Back home, local designer Lisa Von Tang also introduced VR. Instead of having to complete SafeEntry or fiddle with your masks, you need only to log into a provided URL, and wait to be whisked away to the doorway of a shophouse space. Upon entering, you embark on a tour, during which items serve as checkpoints where you can access specialized content. For example, a button on the piano brings up a video of a pianist passionately performing a musical piece whilst wearing Lisa Von Tang SS21 pieces. Other parts of the space bring you to specific items that inspire the designer, including personal effects and quotes.
“Something that is important during times of isolation is the sense of discovery. I wanted to create an experience that allows you to discover the essence of who we are as a brand,” Von Tang explained. “It’s important to me that people who are not in a particular venue at a particular time can still enter our show and connect with us. This virtual way of immersing you in our story is a wonderful medium to reach fans from around the world.”
VR shopping is also used by brands to elevate the shopping experience. “As fancy as technologies like augmented reality and virtual reality sound, they are only as good as the value they bring to your customer experience,” pointed out Anna Brettle, founder of Stellar Global – a company that specialises in creating data-driven retail experiences. “Observe how your customers are currently interacting with your brand, then determine how virtual shopping experiences can make those interactions better.”
Consumers like Marilyn Lum, executive director of property company Lum Wen Kay Holdings, are eager to try a VR shopping experience. “I would definitely be open to trying a virtual reality shopping experience, so I can see how the utilisation of technology can give a different perspective to the clothing,” she tells us.
Friend of A Magazine Cheryl Lee concurs. “As long as it’s fun, engaging and seamless, I don’t mind having a virtual shopping experience from the comfort of my room. Now, I am already shopping on multiple e-commerce stores, so the idea of browsing a VR boutique would take this experience to an elevated level.”
Consider Caroline Herrera’s approach as an example. As part of a brand-wide digital revamp that started in 2017 but gained pace during coronavirus lockdowns, the American label began building its own VR shopping experience where product links also included show videos to present how clothing would move on a real body.
In the fitting room, an augmented reality mirror allowed the shopper to virtually fit clothing to her body in real time. Since then, shopper loyalty multiplied by 50 percent, and plans are underway to include a VR makeup station where beauty junkies can swatch products to their hearts content without risking exposure to the Covid-19 virus.

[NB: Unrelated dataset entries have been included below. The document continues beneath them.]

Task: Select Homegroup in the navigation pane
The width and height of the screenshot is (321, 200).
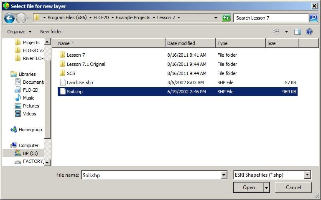Action: (x=30, y=130)
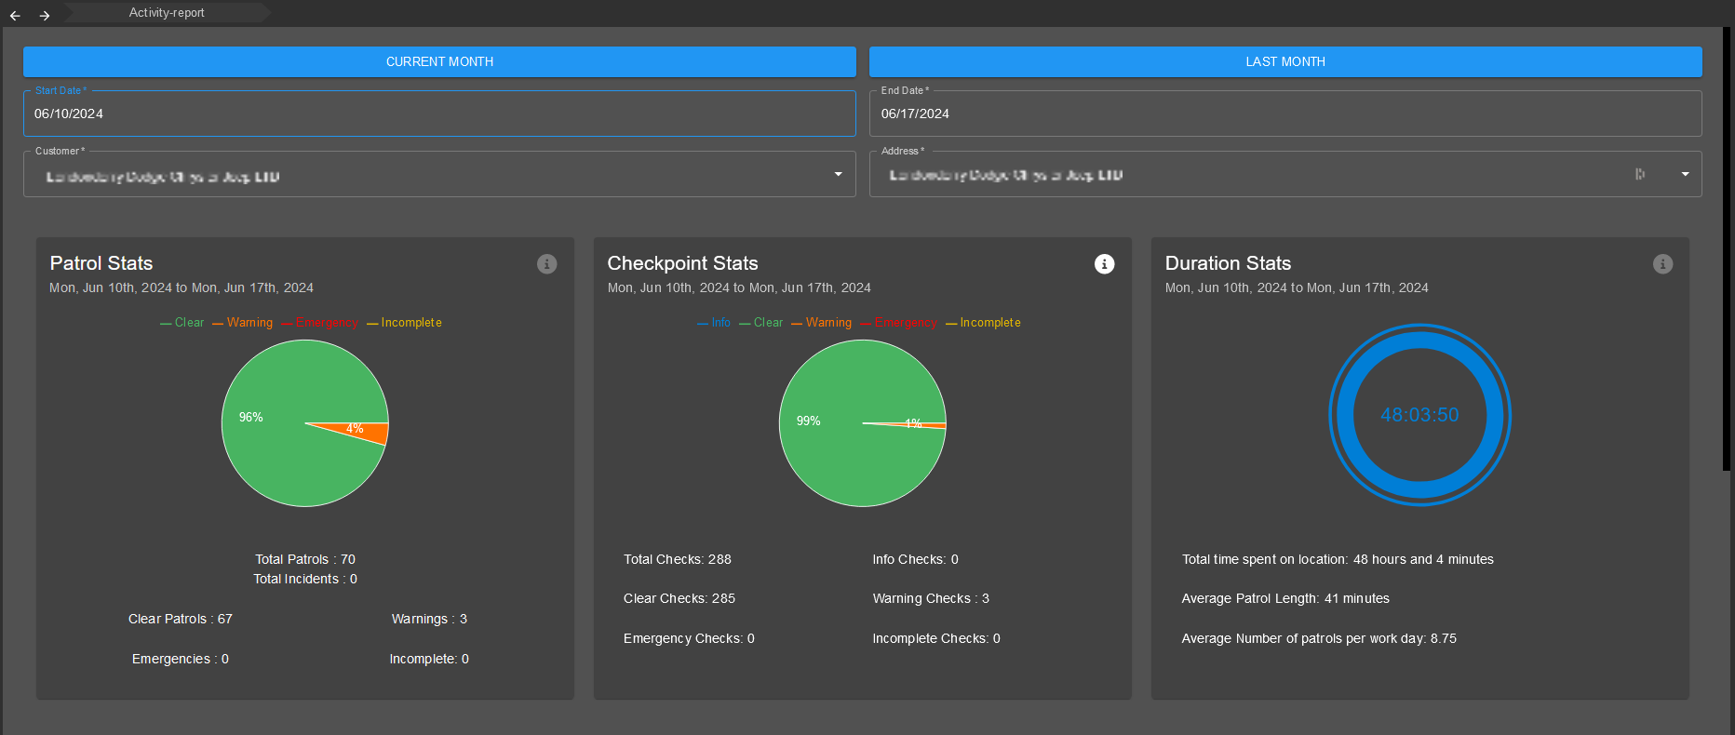Click the back arrow navigation icon
The image size is (1735, 735).
point(15,15)
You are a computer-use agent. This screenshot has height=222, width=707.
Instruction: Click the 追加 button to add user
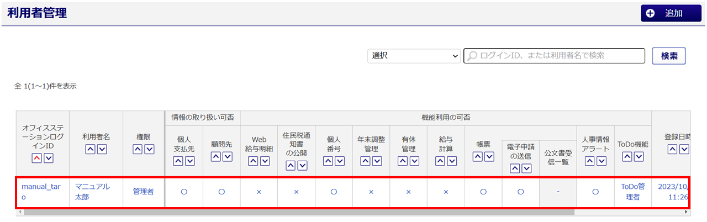coord(671,13)
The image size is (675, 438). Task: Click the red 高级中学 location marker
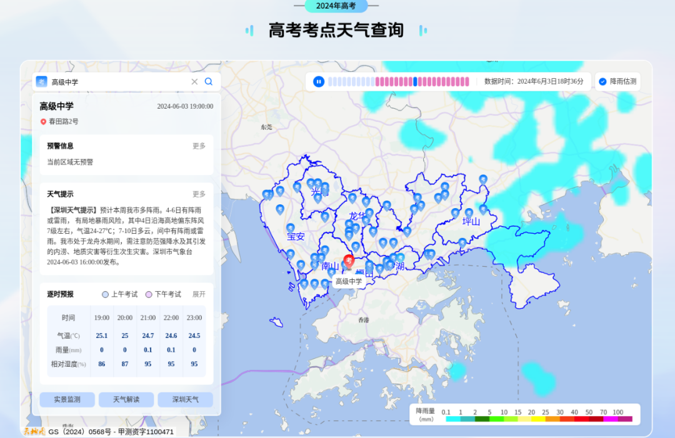click(x=349, y=261)
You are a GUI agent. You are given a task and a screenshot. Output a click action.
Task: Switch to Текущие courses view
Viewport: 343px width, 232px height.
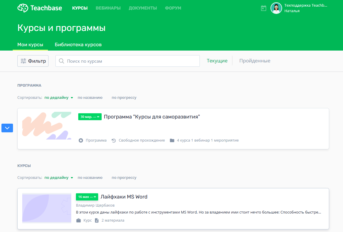tap(217, 61)
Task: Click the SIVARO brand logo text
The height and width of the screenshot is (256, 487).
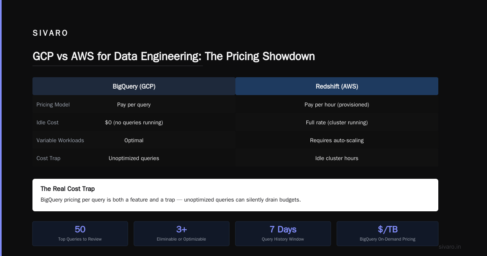Action: point(50,33)
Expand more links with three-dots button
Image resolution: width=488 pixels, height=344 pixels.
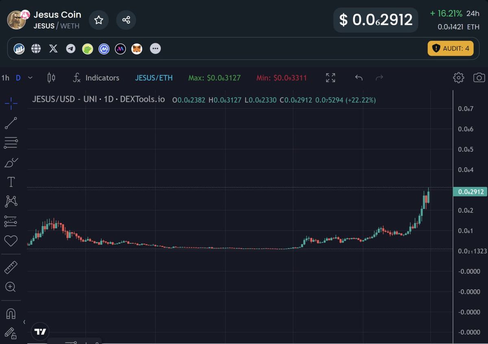click(155, 49)
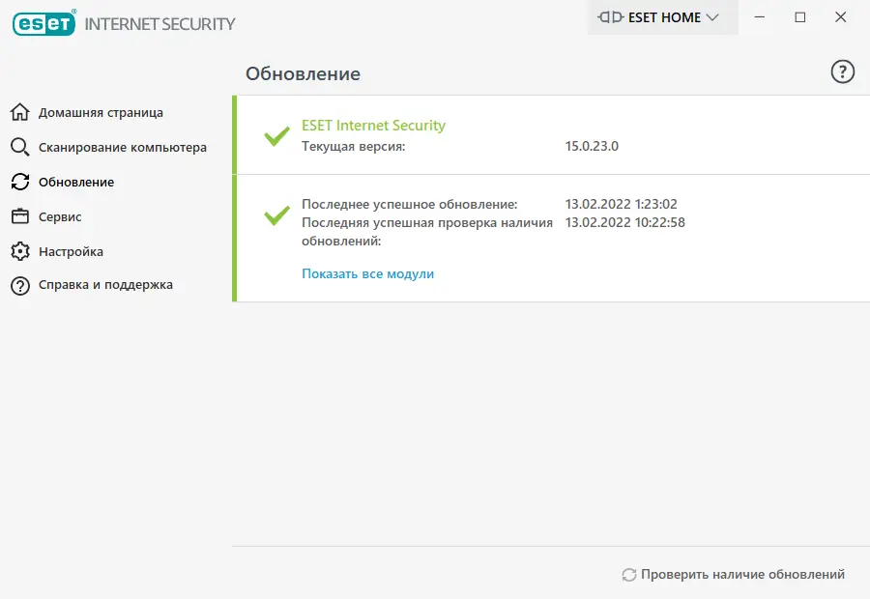870x599 pixels.
Task: Click the Показать все модули link
Action: click(x=367, y=273)
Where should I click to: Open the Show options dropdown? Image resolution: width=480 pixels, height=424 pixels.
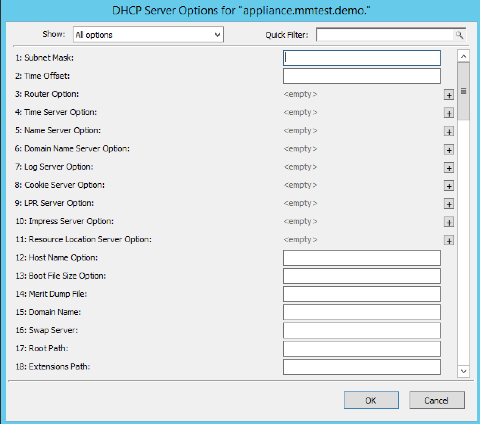pos(148,35)

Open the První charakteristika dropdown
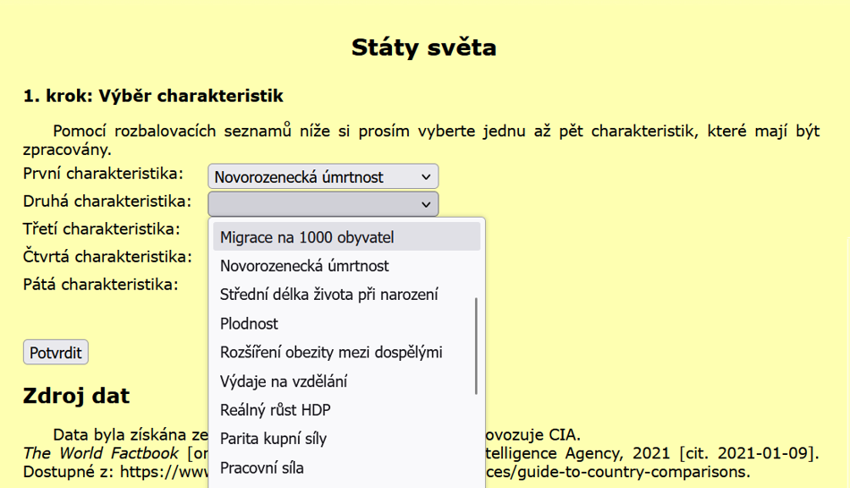click(x=322, y=176)
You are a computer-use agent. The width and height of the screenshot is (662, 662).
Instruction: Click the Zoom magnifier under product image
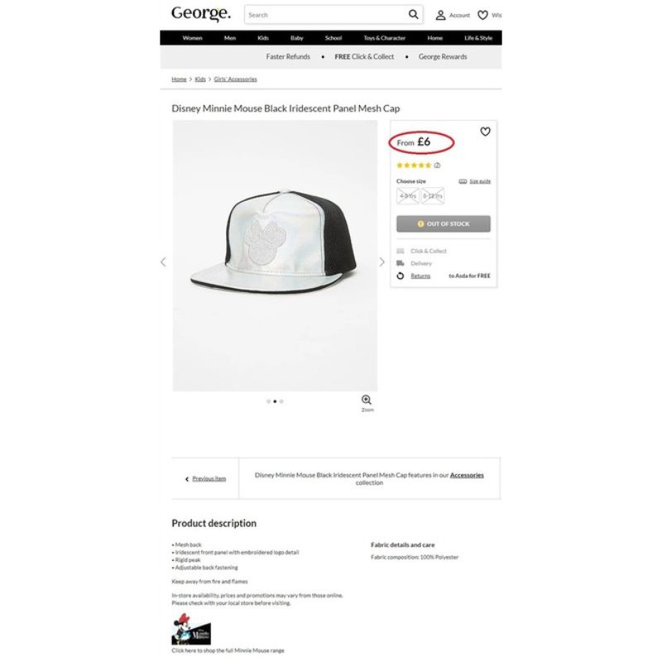click(367, 400)
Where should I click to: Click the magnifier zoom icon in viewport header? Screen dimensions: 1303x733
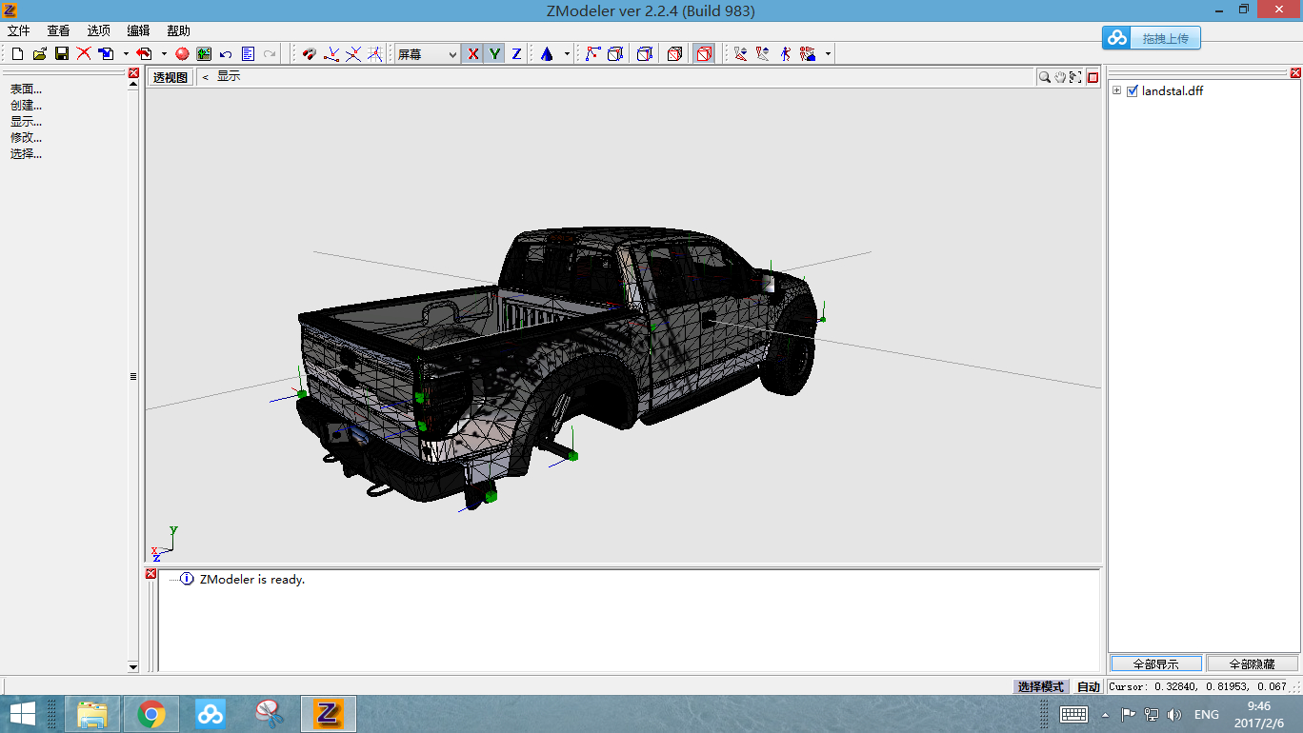(1045, 77)
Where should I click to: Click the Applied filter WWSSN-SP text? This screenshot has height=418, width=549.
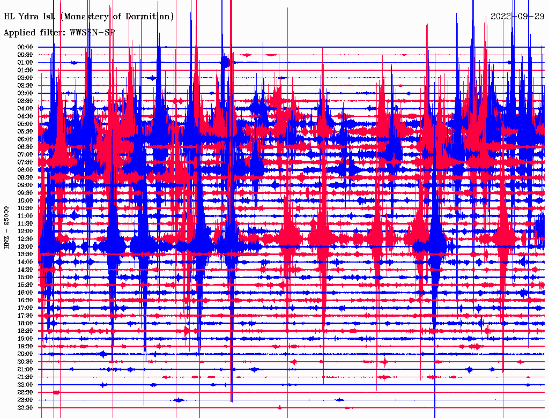click(x=59, y=32)
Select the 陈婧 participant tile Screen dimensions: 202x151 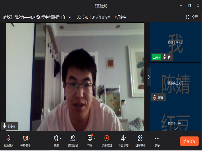tap(175, 83)
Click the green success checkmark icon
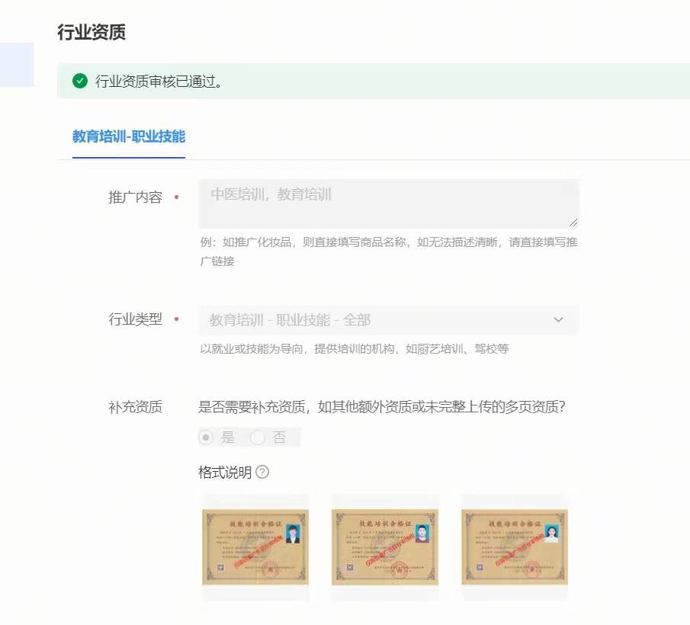 click(x=80, y=82)
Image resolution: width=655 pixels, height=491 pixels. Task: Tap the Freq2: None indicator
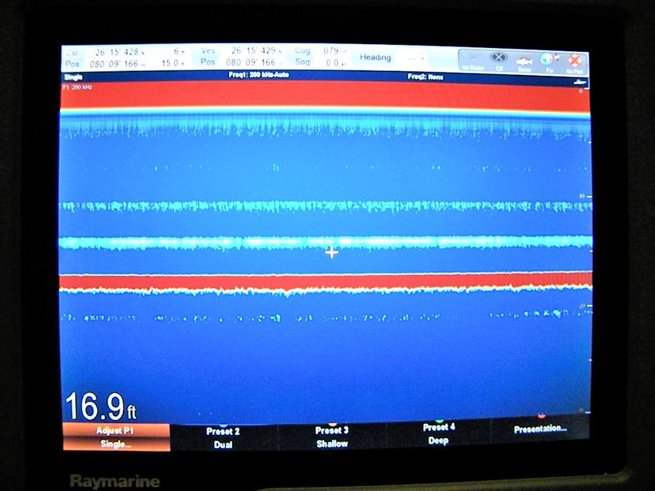[x=425, y=77]
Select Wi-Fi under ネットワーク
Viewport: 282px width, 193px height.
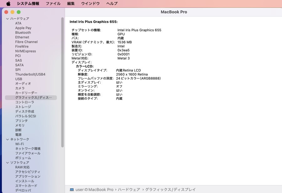click(20, 144)
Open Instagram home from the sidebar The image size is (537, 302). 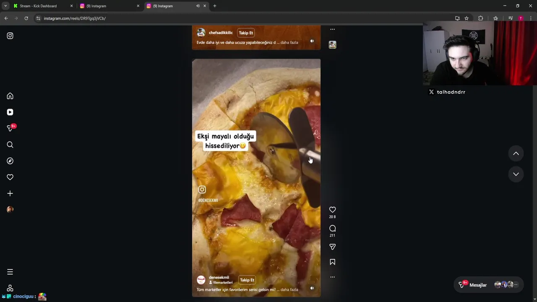(x=10, y=96)
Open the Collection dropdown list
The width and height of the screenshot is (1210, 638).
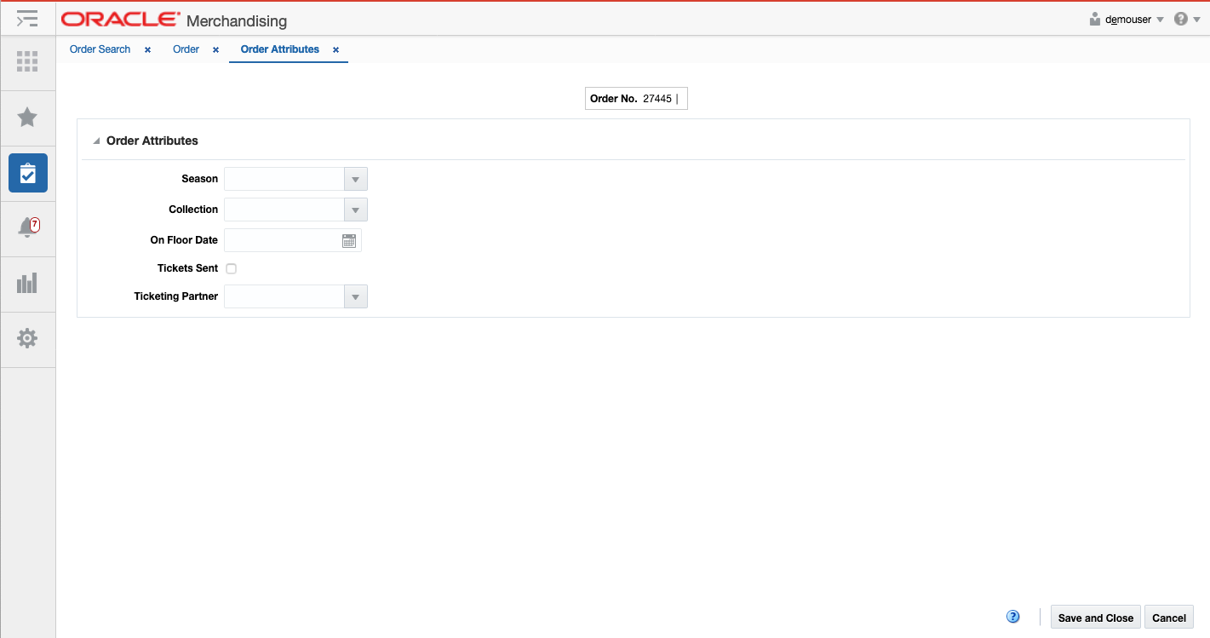tap(355, 210)
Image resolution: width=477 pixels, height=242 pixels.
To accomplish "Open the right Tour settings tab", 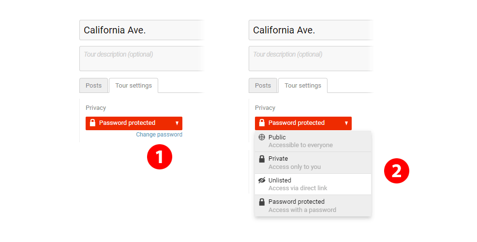I will point(303,86).
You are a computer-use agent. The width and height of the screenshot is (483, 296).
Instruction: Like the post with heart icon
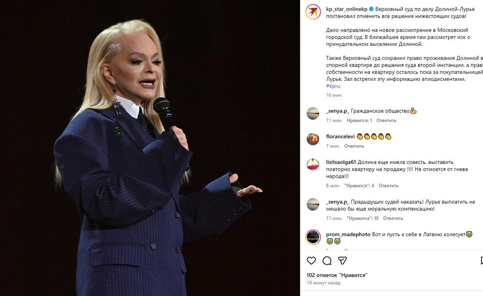(312, 261)
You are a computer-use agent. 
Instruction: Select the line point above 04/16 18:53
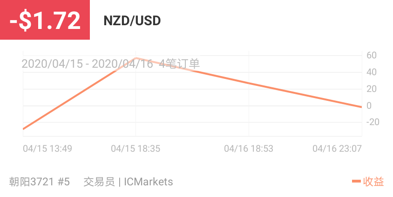coord(249,83)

But it will take more than a handful of brands to turn VR shopping into mainstream retail. Perhaps the key here is patience – only when more companies switch to VR retailing, then can the luxury industry collectively begin to learn what works for customers.
“Not every virtual store will succeed,” said Mikey Vu, a partner at management consulting firm Bain & Co. “As more companies test the concept, they’ll need to better personalise the experience for visitors, and make it easier to discover products or make it a fun experience. If more virtual retailers can hit more elements of that, that is the possible path to success here.”
This story first appeared in the January/ February 2021 issue of A Magazine.